***** DATASET *****
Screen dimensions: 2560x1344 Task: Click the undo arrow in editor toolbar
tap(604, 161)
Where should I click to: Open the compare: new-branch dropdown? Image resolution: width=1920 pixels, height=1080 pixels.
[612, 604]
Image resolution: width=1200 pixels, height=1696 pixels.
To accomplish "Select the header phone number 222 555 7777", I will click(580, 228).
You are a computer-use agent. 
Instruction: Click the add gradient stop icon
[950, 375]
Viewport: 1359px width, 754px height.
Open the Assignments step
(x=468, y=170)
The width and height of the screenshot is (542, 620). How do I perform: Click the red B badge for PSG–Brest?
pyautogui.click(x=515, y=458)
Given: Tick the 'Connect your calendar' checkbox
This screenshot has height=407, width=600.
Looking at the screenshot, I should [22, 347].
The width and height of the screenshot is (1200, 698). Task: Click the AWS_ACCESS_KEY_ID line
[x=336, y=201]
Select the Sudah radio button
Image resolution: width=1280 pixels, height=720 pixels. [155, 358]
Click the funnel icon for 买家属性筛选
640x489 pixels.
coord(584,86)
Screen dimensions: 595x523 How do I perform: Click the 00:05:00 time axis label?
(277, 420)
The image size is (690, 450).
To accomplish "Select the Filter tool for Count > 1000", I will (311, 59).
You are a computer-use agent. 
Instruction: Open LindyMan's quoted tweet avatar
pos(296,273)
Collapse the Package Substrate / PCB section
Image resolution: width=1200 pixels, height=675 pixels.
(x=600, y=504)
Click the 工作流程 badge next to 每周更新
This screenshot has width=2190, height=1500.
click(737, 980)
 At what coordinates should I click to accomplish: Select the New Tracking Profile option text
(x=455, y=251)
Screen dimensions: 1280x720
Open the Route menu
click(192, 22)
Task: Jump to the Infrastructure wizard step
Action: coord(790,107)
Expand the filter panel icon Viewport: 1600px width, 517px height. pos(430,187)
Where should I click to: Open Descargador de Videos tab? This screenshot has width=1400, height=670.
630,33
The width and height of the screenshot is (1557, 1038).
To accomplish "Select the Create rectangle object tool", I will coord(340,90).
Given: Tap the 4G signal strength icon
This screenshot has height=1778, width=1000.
*****
Please copy every one of the rows above word for word.

# FINISHED TASK:
Screen dimensions: 2560x1344 Task: Click the undo arrow in editor toolbar
tap(604, 161)
Where should I click to: Open the compare: new-branch dropdown? Image resolution: width=1920 pixels, height=1080 pixels.
[612, 604]
Image resolution: width=1200 pixels, height=1696 pixels.
To accomplish "Select the header phone number 222 555 7777", I will click(580, 228).
You are a computer-use agent. 
Instruction: Click the add gradient stop icon
[950, 375]
Viewport: 1359px width, 754px height.
Open the Assignments step
(x=468, y=170)
The width and height of the screenshot is (542, 620). How do I perform: Click the red B badge for PSG–Brest?
pyautogui.click(x=515, y=458)
Given: Tick the 'Connect your calendar' checkbox
This screenshot has height=407, width=600.
Looking at the screenshot, I should [22, 347].
The width and height of the screenshot is (1200, 698). Task: Click the AWS_ACCESS_KEY_ID line
[x=336, y=201]
Select the Sudah radio button
Image resolution: width=1280 pixels, height=720 pixels. [155, 358]
Click the funnel icon for 买家属性筛选
640x489 pixels.
coord(584,86)
Screen dimensions: 595x523 How do I perform: Click the 00:05:00 time axis label?
(277, 420)
The image size is (690, 450).
To accomplish "Select the Filter tool for Count > 1000", I will (311, 59).
You are a computer-use agent. 
Instruction: Open LindyMan's quoted tweet avatar
pos(296,273)
Collapse the Package Substrate / PCB section
Image resolution: width=1200 pixels, height=675 pixels.
(x=600, y=504)
Click the 工作流程 badge next to 每周更新
This screenshot has width=2190, height=1500.
click(737, 980)
 At what coordinates should I click to accomplish: Select the New Tracking Profile option text
(x=455, y=251)
Screen dimensions: 1280x720
Open the Route menu
click(192, 22)
Task: Jump to the Infrastructure wizard step
Action: coord(790,107)
Expand the filter panel icon Viewport: 1600px width, 517px height. pos(430,187)
Where should I click to: Open Descargador de Videos tab? This screenshot has width=1400, height=670.
630,33
The width and height of the screenshot is (1557, 1038).
To accomplish "Select the Create rectangle object tool", I will coord(340,90).
Given: Tap the 4G signal strength icon
This screenshot has height=1778, width=1000.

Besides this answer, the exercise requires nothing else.